Out of touch with everything except an extreme concentration on northern Morocco’s coarse and winding roads (and being careful not to hit the various cows, steers, goats, sheep and burros who graze alongside and occasionally cross them), I’ve just learned of the 62nd Cannes Film Festival jury’s decision to hand the coveted Palme d’Or to Michael Haneke‘s The White Ribbon.
You could call Ribbon a bit stern and frosty, but it’s got a river running through it that contrasts with the utter lack of an undercurrent in Quentin Tarantino‘s Inglourious Basterds. Shot in black-and-white and set in a rural German village around 1914 or so, it’s basically about subliminal class hatred and antagonism between the working stiffs and the rich. You can feel Bolshevism just around the corner in a land to the east, and the disregard and contempt that the haves show the have-nots to this day.

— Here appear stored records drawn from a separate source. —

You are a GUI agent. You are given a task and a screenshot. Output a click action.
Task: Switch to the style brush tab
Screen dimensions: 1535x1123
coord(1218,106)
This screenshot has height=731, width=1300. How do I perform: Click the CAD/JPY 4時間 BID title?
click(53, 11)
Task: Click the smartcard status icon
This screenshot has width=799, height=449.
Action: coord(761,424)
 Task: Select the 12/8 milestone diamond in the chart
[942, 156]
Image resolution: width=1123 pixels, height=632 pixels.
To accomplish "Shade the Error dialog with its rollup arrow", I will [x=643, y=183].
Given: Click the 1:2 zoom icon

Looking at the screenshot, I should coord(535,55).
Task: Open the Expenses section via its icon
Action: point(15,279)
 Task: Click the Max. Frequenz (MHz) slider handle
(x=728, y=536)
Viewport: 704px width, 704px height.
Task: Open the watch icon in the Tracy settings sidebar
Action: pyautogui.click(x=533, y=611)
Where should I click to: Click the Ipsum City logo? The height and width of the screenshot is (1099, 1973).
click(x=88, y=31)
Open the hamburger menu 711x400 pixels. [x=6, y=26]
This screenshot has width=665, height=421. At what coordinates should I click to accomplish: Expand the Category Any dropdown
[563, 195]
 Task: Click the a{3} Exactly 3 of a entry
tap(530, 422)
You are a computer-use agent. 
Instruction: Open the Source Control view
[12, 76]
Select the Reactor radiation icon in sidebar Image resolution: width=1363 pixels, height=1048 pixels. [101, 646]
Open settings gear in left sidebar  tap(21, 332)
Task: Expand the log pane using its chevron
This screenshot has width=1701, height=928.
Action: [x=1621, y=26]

The White Ribbon, in short, is a film that’s not only “about something,” but something that stays with you. It isn’t nearly as intriguing and delightful to bathe in as Pedro Almodovar‘s Broken Embraces — easily my favorite festival film — but that’s the Cannes jury mentality for you.
The Variety story said that Haneke received his first Palme last night from the “visibly delighted” jury president Isabelle Huppert, who was described blindly and second-handedly by a fellow juror as a “fascist.”
The story reported that Huppert, “looking visibly tense onstage, referred to ‘an unforgettable week’ and ‘several hours, uh, several moments of deliberation.'” One jury member told a Variety reporter that “it [was] the worst jury experience he’d ever had.”
Jacques Audiard‘s A Prophet won the Grand Prix award. Hearty congrats and a final acknowledgement that I have a gift — you really have to call it that — for missing at least one important Cannes competition film each year. One way or another, I manage it.
Inglourious Basterds costar Christoph Waltz fully deserved his Best Actor award as Colonel Landa, a brilliant Nazi fiend, in Tarantino’s film.
I don’t quite understand much less agree with the Ecumenical Jury’s decision to give Lars von Trier‘s Antichrist an “anti-prize” for being “”the most misogynist movie from the self-proclaimed biggest director in the world.” I’m not denying Von Trier’s tendency to make his female characters suffer horribly in his films, but I only had thoughts of my own suffering while watching Antichrist. But handing out such an award is certainly brassy and amusing. French director Radu Mihaileanu explained that “we cannot be silent after what that movie does.”
And the Cannes jury giving their best actress actress award to Charlotte Gainsbourg for her Antichrist performance is…I don’t know what that was about. I felt hugely sorry for Gainsbourg all through my watching of that film. Giving her an award for what she does in it (including scissoring off her clitoris) is truly perverse.
Brillante Mendoza winning the best director award for Kinatay and Lou Ye‘s Spring Fever winning for best screenplay are two more odd-freak calls.